Task for the records below: copy exactly from the first line on, stopping once the line with "This screenshot has width=1000, height=515." is copied, and leave out the pictures.

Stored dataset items
[Start of section]

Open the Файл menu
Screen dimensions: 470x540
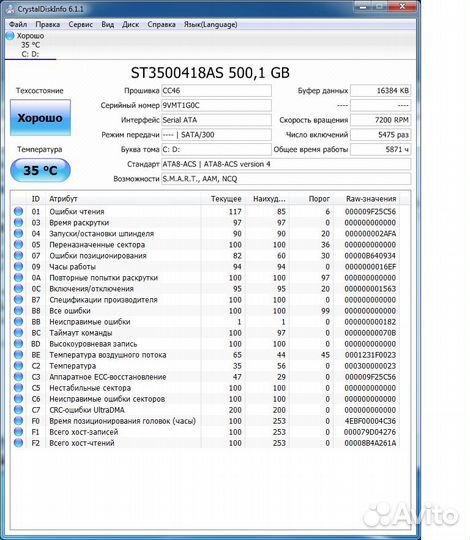pos(18,24)
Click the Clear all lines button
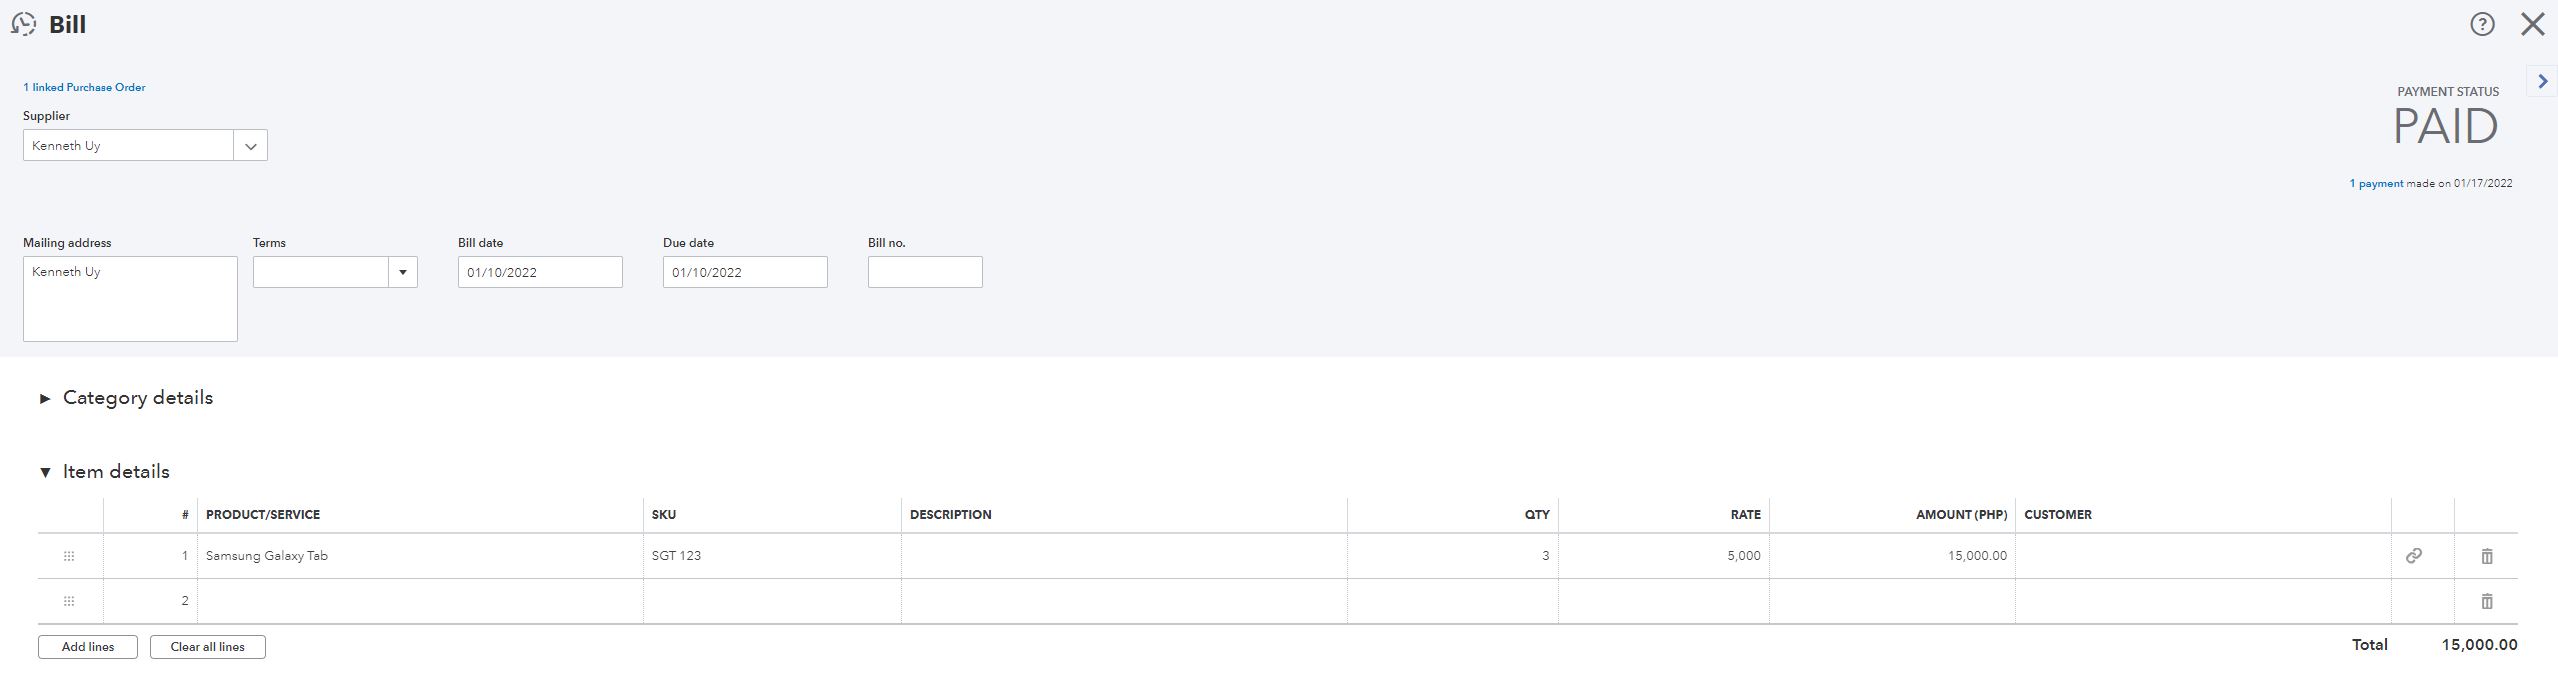2558x673 pixels. coord(208,647)
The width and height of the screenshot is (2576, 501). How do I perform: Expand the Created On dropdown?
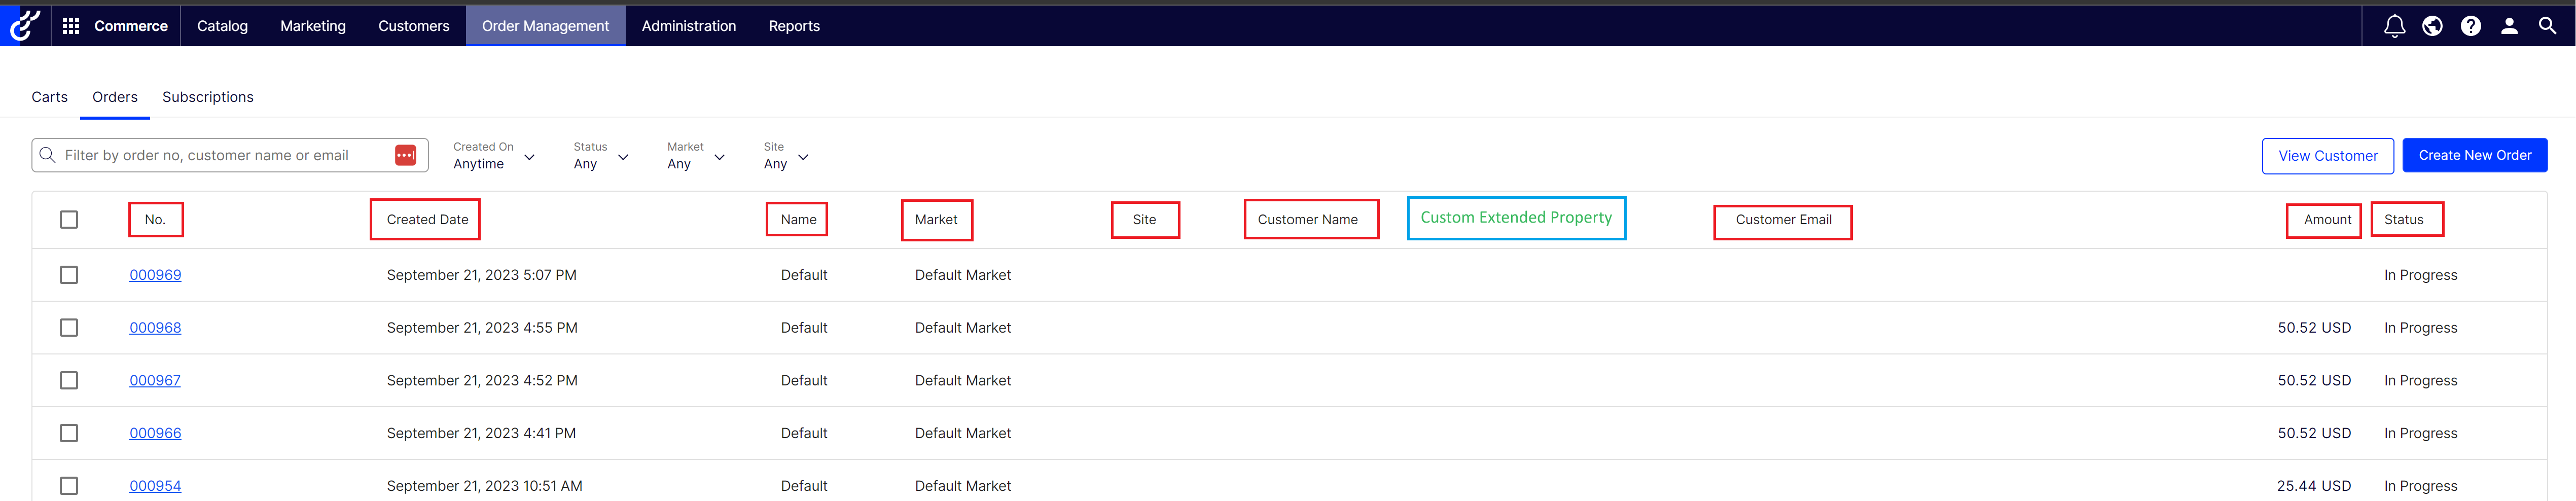494,156
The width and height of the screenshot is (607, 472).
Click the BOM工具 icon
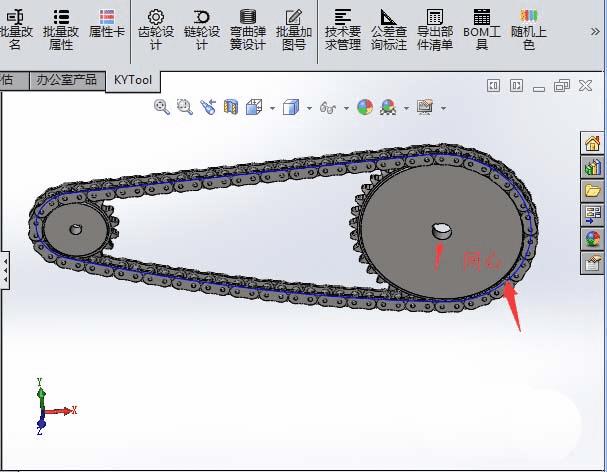click(481, 29)
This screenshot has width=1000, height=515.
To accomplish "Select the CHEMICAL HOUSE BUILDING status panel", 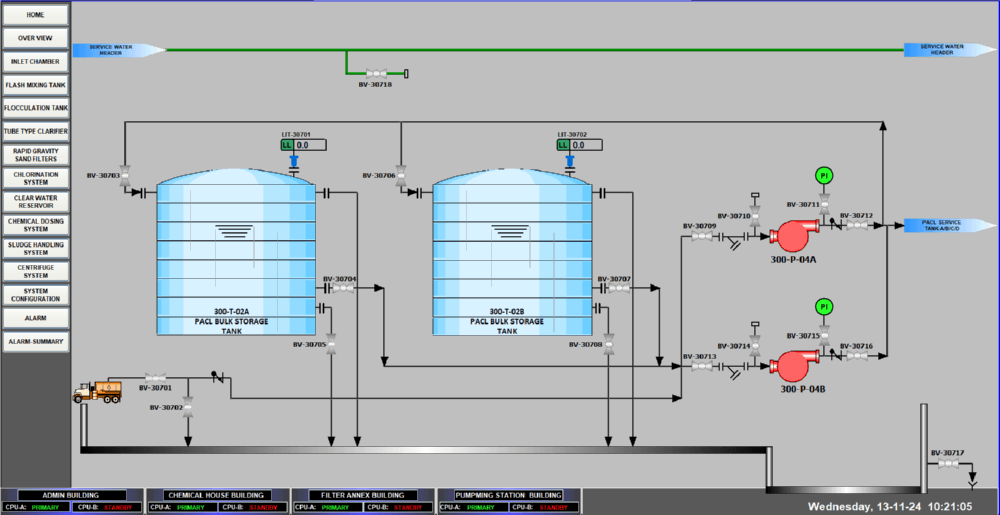I will pos(216,501).
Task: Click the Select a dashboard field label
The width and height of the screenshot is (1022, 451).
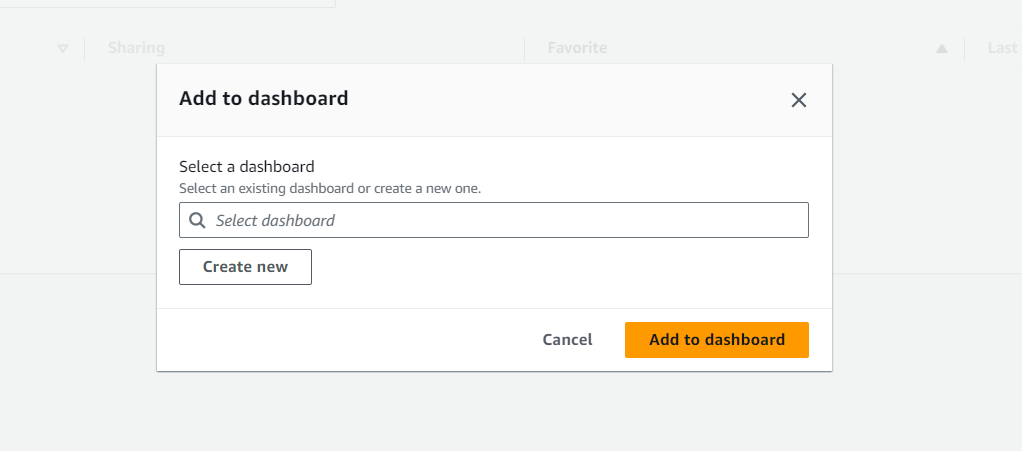Action: (x=246, y=166)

[End of section]

## ANSWER TO THIS EXERCISE
Open the Файл menu
Screen dimensions: 470x540
pos(18,24)
Click the Clear all lines button
2558x673 pixels. coord(208,647)
The width and height of the screenshot is (2576, 501). How do I perform: Expand the Created On dropdown?
494,156
The width and height of the screenshot is (607, 472).
Click the BOM工具 icon
click(481, 29)
This screenshot has width=1000, height=515.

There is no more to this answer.